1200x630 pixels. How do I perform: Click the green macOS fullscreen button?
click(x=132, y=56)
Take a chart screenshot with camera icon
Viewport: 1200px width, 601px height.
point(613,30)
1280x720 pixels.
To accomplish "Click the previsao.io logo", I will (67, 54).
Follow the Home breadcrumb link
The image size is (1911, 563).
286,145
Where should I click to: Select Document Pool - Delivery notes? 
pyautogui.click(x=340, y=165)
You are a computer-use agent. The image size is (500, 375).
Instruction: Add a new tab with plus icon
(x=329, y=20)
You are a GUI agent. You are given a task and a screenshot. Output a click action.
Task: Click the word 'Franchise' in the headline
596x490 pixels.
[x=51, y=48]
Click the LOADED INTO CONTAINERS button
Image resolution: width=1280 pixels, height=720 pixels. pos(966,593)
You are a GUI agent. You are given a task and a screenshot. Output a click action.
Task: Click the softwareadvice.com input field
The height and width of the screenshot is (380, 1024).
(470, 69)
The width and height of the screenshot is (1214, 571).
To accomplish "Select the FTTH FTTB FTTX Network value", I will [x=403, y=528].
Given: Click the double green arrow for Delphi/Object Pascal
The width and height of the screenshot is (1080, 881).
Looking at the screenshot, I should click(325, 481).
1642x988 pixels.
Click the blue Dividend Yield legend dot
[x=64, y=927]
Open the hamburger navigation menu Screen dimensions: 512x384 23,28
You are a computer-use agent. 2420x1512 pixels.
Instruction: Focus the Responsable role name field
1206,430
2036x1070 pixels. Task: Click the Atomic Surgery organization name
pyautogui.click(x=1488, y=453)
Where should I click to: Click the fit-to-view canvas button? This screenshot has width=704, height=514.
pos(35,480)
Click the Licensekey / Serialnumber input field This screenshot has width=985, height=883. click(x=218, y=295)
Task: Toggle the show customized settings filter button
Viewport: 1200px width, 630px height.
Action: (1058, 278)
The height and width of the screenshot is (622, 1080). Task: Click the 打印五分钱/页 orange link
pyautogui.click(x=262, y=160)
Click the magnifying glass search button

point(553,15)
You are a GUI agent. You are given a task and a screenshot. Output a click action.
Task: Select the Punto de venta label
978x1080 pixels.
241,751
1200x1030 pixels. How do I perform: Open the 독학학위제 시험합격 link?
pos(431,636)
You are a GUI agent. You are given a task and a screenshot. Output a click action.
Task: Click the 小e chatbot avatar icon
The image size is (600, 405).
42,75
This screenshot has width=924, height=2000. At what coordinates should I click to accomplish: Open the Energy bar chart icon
◆ ◆ ◆ ◆ ◆ ◆ ◆
Wherever the string "chart" appears in the data above, report the whole line.

Take a chart screenshot with camera icon
This screenshot has width=924, height=2000. At what coordinates should I click to accomplish: Open the Energy bar chart icon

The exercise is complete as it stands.